Oleh: Uub Ayub Al Ansori
Siapa yang tidak kenal Jack Sparrow? Sang
pemimpin bajak laut yang diperankan oleh Johnny Depp dalam sequel Pirates of
the Caribbean: The Curse of the Black Pearl (2003), Dead Man’s Chest (2006), At
World’s End (2007), On Stranger Tides (2011), dan yang terbaru (rilis tahun
ini) Pirates of the Caribbean: Dead Man Tell No Tales.
Bercerita tentang kehidupan bajak laut, melalui
Jack Sparrow, Pirates of the Caribbean memiliki banyak pesan moral. Karakter
Jack Sparrow memiliki keunikan tersendiri. Ia yang terlihat bodoh dan konyol
namun pintar dan cerdik. Pandai berkomunikasi dan berdiplomasi.
Lewat Jack Sparrow kita akan memasuki dunia
dimana kepemimpinan organisasi ditunjukkan oleh karakternya. Sifatnya yang
nyeleneh dan apa adanya menjadi ciri dari kepemimpinan yang harusnya
teraktualisasi dalam prilaku berorganisasi. Nyeleneh berarti kreatif dan
inovatif. Apa adanya berarti sederhana.
Ia -Jack Sparrow- tidak pernah meletakkan dirinya
sebagai sosok yang harus dihormati dan selalu benar. Kadang ia pun melakukan
kesalahan. Karena kesalahannya dengan memberi tahu letak peti cortez yang penuh
dengan emas pada krunya, ia harus dikhianati oleh salah seorang krunya sendiri
yaitu Hector Barbossa.
Di sini kita perlu belajar bahwa seorang pemimpin
terkadang harus merahasiakan atau setidaknya menunda memberi tahu sesuatu yang
dianggap akan memecah belah kebersamaan.
Meskipun begitu, Jack Sparrow adalah sosok yang
kuat dengan prinsip, siap berkorban untuk teman, walaupun harus mengorbankan
jiwa dan raganya. Ia selalu mentaati kode etik bajak laut dan selalu membantu.
Sebut saja ketika ia membantu Will dalam misi membebaskan Elizabeth yang
diculik Barbossa.
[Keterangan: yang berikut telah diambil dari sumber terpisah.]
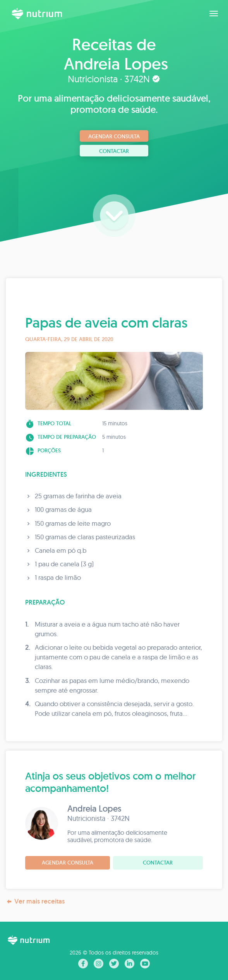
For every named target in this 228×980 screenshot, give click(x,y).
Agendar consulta (114, 136)
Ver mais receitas (35, 901)
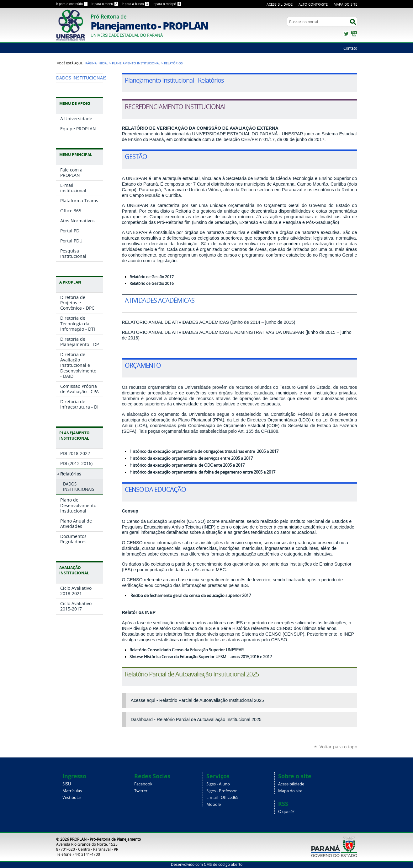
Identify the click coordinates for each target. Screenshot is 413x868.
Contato (350, 48)
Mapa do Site (345, 4)
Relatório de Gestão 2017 (151, 277)
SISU (67, 784)
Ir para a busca (136, 4)
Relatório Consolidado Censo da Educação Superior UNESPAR (186, 650)
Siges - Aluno (218, 784)
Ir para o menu (105, 4)
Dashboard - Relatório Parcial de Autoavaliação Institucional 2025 (196, 719)
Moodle (213, 804)
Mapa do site (290, 791)
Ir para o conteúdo (73, 4)
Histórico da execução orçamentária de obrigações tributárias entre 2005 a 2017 (204, 452)
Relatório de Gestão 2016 (151, 283)
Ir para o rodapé (167, 4)
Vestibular (72, 798)
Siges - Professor (221, 791)
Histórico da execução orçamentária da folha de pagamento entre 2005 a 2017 (202, 472)
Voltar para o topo (338, 747)
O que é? (286, 812)
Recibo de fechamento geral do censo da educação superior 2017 (191, 595)
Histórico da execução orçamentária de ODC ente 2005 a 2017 (187, 465)
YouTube (354, 34)
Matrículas (72, 791)
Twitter (346, 34)
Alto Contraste (313, 4)
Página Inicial (97, 63)
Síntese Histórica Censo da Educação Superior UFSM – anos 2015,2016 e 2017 (201, 657)
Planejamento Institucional (136, 63)
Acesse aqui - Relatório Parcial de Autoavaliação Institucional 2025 (197, 700)
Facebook (143, 784)
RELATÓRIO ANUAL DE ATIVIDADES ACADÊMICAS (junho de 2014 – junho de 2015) (208, 322)
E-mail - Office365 (222, 798)
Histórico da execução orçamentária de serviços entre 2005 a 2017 (191, 458)
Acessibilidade (279, 4)
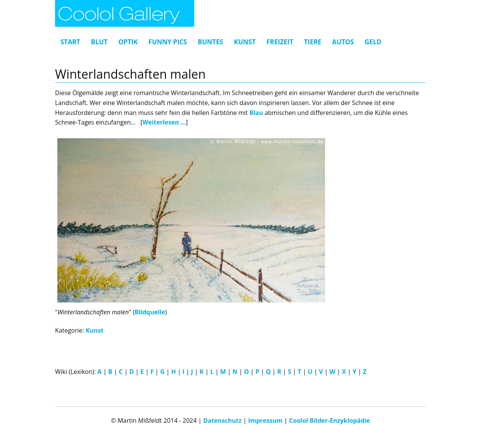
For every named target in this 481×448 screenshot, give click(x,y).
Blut (99, 42)
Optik (128, 42)
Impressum (265, 421)
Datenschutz (222, 421)
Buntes (210, 42)
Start (70, 42)
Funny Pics (167, 42)
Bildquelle (150, 312)
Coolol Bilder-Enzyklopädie (330, 421)
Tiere (313, 42)
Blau (256, 113)
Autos (343, 42)
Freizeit (280, 42)
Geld (373, 42)
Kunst (245, 42)
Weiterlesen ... (164, 122)
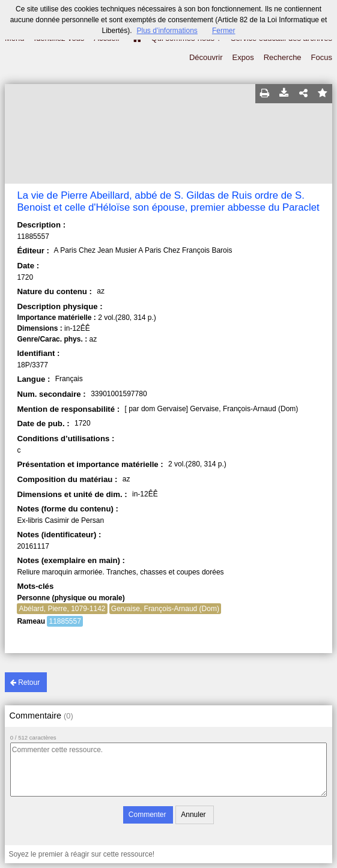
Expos (243, 57)
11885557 (64, 621)
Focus (321, 57)
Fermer (223, 31)
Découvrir (206, 57)
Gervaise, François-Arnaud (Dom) (165, 609)
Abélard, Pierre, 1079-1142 (62, 609)
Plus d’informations (166, 31)
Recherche (282, 57)
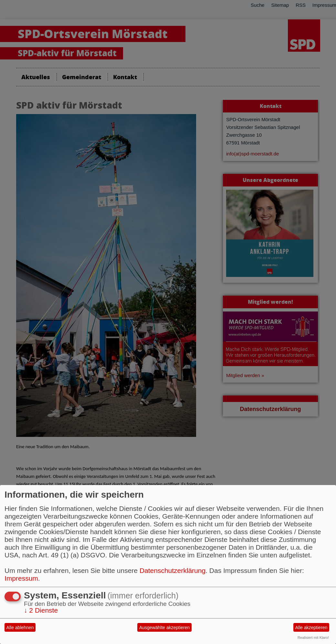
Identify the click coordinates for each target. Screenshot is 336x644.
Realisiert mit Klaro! (313, 638)
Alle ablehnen (20, 628)
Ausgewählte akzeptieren (164, 628)
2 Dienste (41, 610)
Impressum (21, 578)
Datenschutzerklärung (173, 570)
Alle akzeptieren (311, 628)
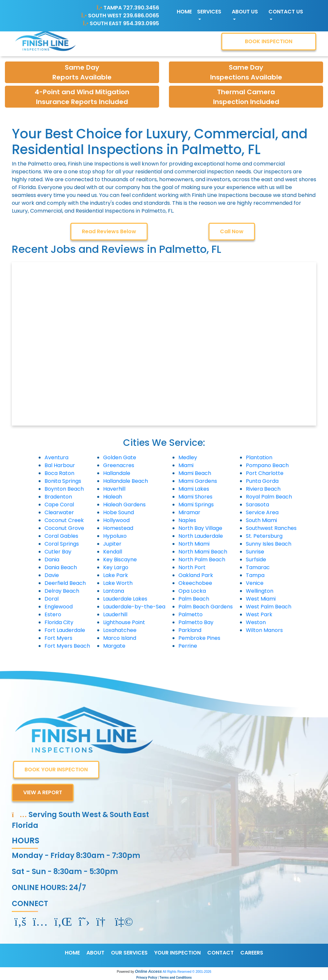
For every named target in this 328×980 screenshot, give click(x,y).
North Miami (194, 544)
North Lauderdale (201, 536)
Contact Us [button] (286, 11)
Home (184, 11)
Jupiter (112, 544)
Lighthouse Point (124, 622)
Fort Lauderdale (65, 630)
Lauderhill (115, 614)
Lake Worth (118, 583)
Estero (53, 614)
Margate (114, 646)
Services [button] (209, 11)
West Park (259, 614)
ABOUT (95, 953)
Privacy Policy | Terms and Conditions (164, 977)
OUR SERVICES (129, 953)
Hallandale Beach (126, 481)
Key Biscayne (120, 560)
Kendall (113, 552)
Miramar (189, 512)
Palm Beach (194, 599)
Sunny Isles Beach (269, 544)
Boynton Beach (64, 489)
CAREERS (252, 953)
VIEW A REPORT (43, 792)
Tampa (255, 575)
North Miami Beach (203, 552)
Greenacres (119, 465)
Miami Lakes (194, 489)
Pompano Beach (267, 465)
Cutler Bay (58, 552)
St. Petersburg (264, 536)
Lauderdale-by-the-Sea (134, 606)
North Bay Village (200, 528)
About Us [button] (245, 11)
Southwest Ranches (271, 528)
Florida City (59, 622)
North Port (192, 567)
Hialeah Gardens (124, 504)
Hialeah (113, 497)
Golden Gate (119, 457)
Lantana (113, 591)
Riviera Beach (263, 489)
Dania (52, 560)
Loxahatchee (120, 630)
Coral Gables (61, 536)
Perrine (188, 646)
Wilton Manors (264, 630)
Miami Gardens (197, 481)
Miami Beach (195, 473)
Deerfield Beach (65, 583)
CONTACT (220, 953)
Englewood (59, 606)
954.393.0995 (141, 23)
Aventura (56, 457)
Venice (255, 583)
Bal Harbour (60, 465)
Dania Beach (61, 567)
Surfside (256, 560)
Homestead (118, 528)
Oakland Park (196, 575)
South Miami (261, 520)
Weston (256, 622)
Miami (186, 465)
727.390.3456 (141, 8)
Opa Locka (192, 591)
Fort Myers (58, 638)
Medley (188, 457)
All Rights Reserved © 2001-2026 (187, 972)
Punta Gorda (262, 481)
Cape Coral (59, 504)
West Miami (261, 599)
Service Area (262, 512)
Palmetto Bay (196, 622)
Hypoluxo (115, 536)
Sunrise (255, 552)
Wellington (260, 591)
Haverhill (114, 489)
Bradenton (58, 497)
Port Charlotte (264, 473)
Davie (52, 575)
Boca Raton (59, 473)
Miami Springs (196, 504)
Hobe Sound (118, 512)
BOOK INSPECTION (268, 41)
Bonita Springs (63, 481)
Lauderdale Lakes (125, 599)
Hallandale (116, 473)
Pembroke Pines (199, 638)
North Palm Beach (202, 560)
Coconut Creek (64, 520)
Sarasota (257, 504)
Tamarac (258, 567)
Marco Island (119, 638)
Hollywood (116, 520)
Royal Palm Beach (269, 497)
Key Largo (116, 567)
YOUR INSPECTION (177, 953)
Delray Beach (62, 591)
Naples (187, 520)
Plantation (259, 457)
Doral (51, 599)
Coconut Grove (64, 528)
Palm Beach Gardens (205, 606)
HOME (72, 953)
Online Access (148, 972)
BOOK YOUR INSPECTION (56, 770)
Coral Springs (62, 544)
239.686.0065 (141, 16)
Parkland (190, 630)
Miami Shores (195, 497)
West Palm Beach (269, 606)
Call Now (232, 231)
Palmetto (191, 614)
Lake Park (115, 575)
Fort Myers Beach (67, 646)
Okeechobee (195, 583)
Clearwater (59, 512)
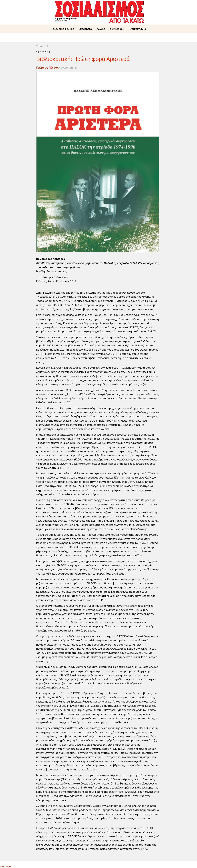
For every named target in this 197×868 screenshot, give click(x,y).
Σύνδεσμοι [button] (117, 29)
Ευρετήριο (85, 29)
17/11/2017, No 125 (68, 68)
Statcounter (5, 866)
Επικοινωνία (138, 29)
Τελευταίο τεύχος (63, 29)
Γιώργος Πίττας (47, 67)
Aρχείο (101, 29)
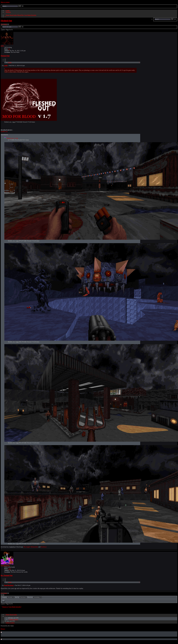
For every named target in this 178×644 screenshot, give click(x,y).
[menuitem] (7, 10)
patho (2, 46)
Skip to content (5, 2)
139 (10, 569)
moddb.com (4, 132)
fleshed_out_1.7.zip (12, 138)
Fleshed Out (6, 20)
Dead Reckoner (5, 566)
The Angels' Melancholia (31, 547)
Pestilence (44, 547)
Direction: (34, 597)
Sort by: (21, 597)
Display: (8, 597)
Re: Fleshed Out (7, 576)
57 (9, 49)
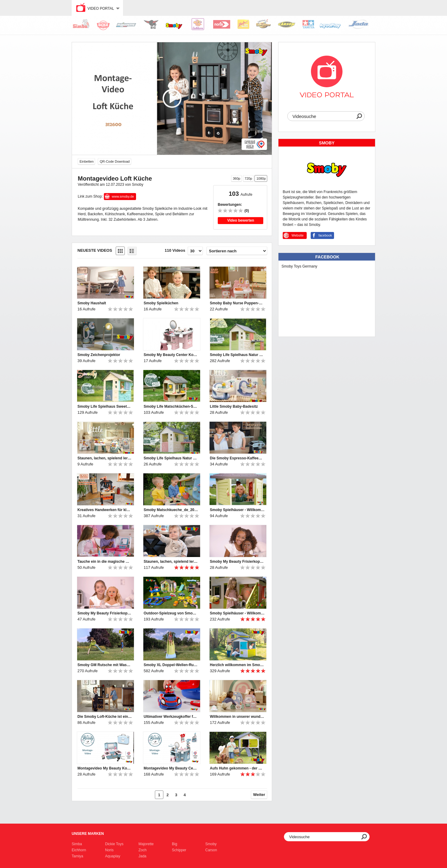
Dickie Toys (114, 844)
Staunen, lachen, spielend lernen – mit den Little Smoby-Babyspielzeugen (105, 458)
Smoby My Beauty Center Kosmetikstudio (171, 355)
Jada (142, 856)
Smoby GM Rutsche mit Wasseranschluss (105, 665)
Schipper (179, 850)
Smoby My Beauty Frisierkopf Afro (237, 561)
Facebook (327, 257)
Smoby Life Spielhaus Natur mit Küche (237, 355)
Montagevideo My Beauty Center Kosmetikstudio (171, 768)
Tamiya (77, 856)
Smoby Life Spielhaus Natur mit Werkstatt (171, 458)
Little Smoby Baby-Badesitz (234, 406)
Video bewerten (240, 220)
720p (248, 178)
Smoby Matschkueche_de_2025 (171, 510)
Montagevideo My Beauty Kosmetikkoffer (105, 768)
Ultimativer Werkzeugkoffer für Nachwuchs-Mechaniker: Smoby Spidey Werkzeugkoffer (171, 716)
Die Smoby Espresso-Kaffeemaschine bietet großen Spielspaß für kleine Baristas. (237, 458)
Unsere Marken (88, 834)
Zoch (142, 850)
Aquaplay (112, 856)
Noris (109, 850)
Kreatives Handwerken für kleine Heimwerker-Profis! (105, 510)
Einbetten (87, 161)
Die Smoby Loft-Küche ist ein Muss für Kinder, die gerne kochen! (105, 716)
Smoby (211, 844)
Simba (77, 844)
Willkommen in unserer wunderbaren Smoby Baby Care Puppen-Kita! (237, 716)
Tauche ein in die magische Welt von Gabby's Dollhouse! (105, 561)
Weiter (259, 795)
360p (237, 178)
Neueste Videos (95, 250)
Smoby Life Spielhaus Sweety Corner (105, 406)
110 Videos (175, 250)
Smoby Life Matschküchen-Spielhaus (171, 406)
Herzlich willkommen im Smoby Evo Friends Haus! (237, 665)
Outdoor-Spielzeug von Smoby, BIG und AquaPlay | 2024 (171, 613)
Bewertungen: (230, 205)
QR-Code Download (114, 161)
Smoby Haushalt (92, 303)
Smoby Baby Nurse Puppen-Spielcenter (237, 303)
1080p (261, 178)
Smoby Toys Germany (299, 266)
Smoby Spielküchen (161, 303)
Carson (211, 850)
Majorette (146, 844)
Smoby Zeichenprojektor (99, 355)
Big (174, 844)
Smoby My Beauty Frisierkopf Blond (105, 613)
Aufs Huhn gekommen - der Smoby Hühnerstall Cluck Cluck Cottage (237, 768)
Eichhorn (79, 850)
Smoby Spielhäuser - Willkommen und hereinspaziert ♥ (237, 510)
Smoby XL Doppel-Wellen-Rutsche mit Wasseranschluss (171, 665)
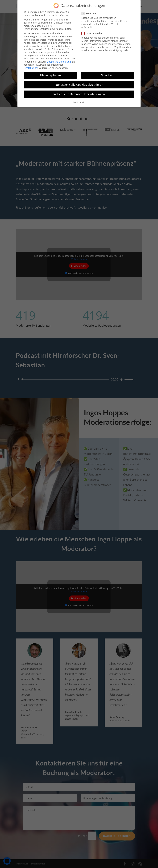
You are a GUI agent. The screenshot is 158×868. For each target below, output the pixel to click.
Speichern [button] (108, 75)
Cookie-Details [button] (79, 102)
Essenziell (90, 13)
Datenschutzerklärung (59, 61)
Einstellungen (31, 68)
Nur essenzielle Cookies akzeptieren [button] (79, 85)
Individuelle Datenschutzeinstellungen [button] (79, 94)
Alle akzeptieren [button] (50, 75)
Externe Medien (94, 33)
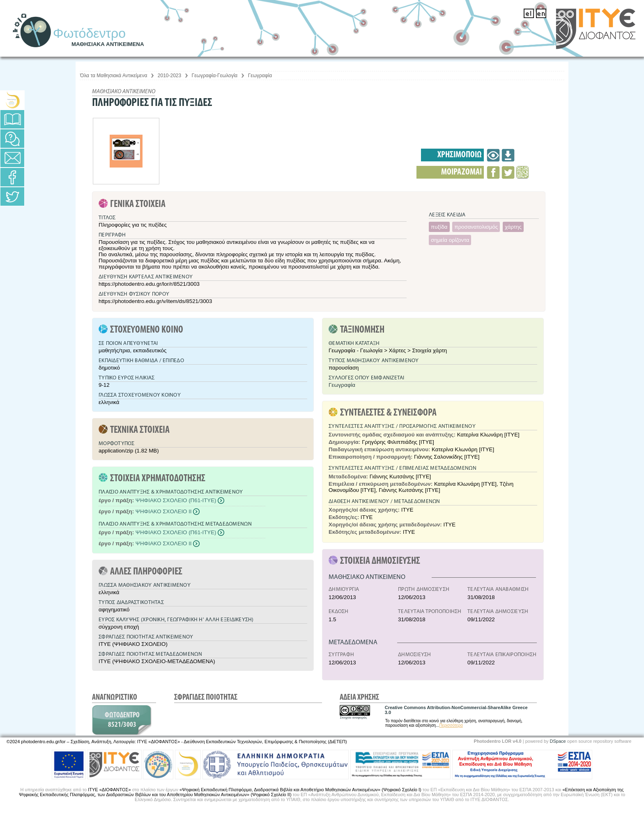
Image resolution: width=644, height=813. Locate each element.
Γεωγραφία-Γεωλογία (215, 76)
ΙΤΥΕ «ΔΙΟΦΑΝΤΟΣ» (109, 790)
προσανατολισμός (476, 227)
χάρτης (513, 227)
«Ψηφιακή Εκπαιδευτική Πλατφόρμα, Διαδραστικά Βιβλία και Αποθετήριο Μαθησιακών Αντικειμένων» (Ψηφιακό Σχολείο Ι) (300, 790)
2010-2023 (169, 76)
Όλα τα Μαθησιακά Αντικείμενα (113, 76)
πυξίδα (439, 227)
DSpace (558, 741)
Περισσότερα (451, 725)
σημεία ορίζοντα (450, 240)
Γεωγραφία (260, 76)
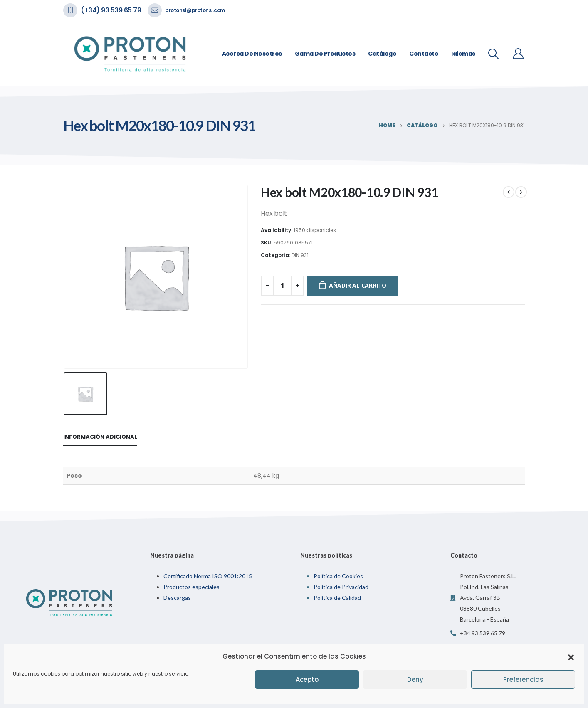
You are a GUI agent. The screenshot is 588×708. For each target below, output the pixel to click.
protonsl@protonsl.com (195, 10)
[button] (571, 656)
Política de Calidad (337, 597)
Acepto (307, 679)
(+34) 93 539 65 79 (111, 10)
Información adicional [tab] (100, 437)
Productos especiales (191, 587)
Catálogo (382, 54)
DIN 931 (300, 255)
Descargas (177, 597)
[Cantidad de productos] (282, 286)
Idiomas (463, 54)
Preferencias (523, 679)
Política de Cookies (338, 576)
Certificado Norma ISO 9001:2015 (208, 576)
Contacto (424, 54)
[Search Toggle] (494, 54)
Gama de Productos (325, 54)
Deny (415, 679)
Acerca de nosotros (252, 54)
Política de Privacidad (341, 587)
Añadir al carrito (358, 285)
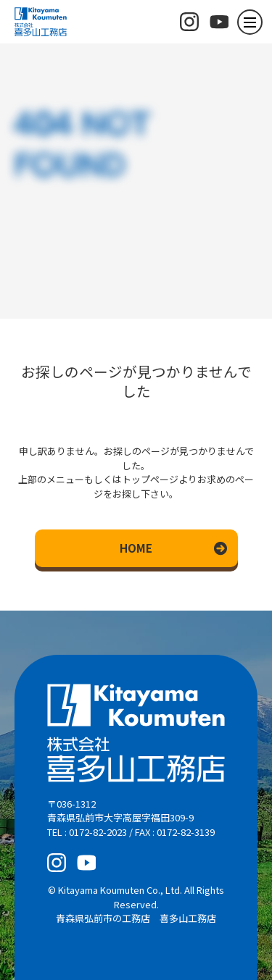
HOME (136, 548)
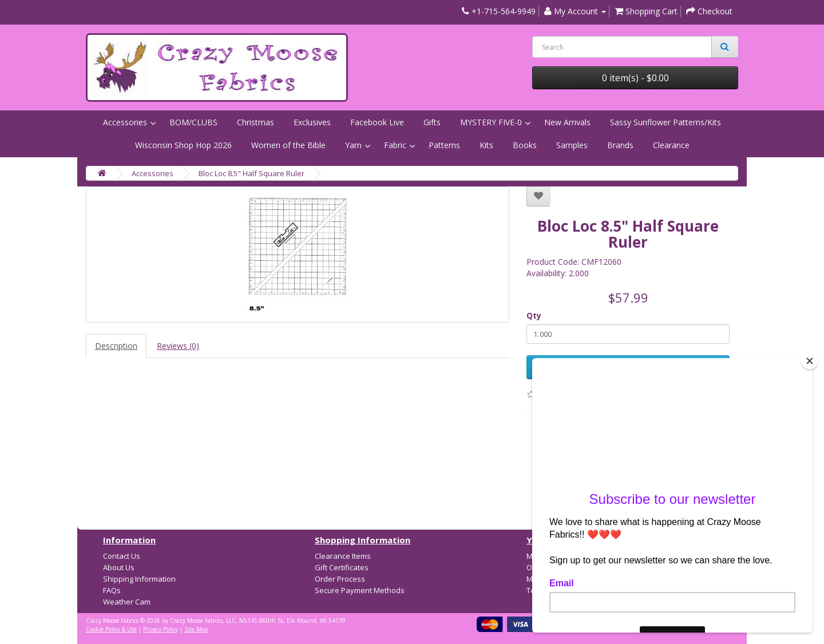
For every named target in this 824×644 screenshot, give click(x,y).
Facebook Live (377, 122)
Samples (572, 145)
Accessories (125, 122)
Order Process (340, 579)
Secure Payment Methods (359, 590)
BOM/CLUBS (193, 122)
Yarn (353, 145)
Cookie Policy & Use (111, 629)
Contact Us (121, 556)
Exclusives (312, 122)
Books (525, 145)
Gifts (432, 122)
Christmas (255, 122)
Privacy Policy (160, 629)
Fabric (395, 145)
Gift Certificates (342, 567)
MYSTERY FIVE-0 (491, 122)
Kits (486, 145)
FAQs (112, 590)
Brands (620, 145)
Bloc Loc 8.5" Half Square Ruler (251, 173)
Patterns (444, 145)
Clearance (671, 145)
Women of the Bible (288, 145)
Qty (534, 315)
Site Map (196, 629)
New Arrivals (567, 122)
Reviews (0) (178, 345)
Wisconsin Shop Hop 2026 (183, 145)
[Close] (810, 361)
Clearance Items (343, 556)
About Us (118, 567)
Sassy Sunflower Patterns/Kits (665, 122)
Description (116, 345)
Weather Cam (126, 602)
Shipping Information (139, 579)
Ia juga kadang membantu Elizabeth dari cengkraman komodor
Norrington.
Ia juga sosok yang cerdik. Betapa ketika ia harus
berebut peti yg berisi jantung Davy Jones, ia lebih memilih menggunakan otaknya
daripada harus bertempur saling membunuh. Dengan kecerdikan dan kepandaiannya
menggunakan senjata ia mendapatkan peti tersebut tanpa perlu melukai lawannya.
Bahkan Jack Sparrow dapat dikatakan sebagai
antitesa dari kepemimpinan tradisional, di mana pemimpin selalu dihormati dan
pengikut harus tunduk serta patuh pada perintah pemimpin. Ia tidak melakukan
gaya kepemimpinan ini, ia memberlakukan kepemimpinan partisipatoris dan
menganggap krunya sebagai anggota-teman bukan sebagai pengikut atau bawahan.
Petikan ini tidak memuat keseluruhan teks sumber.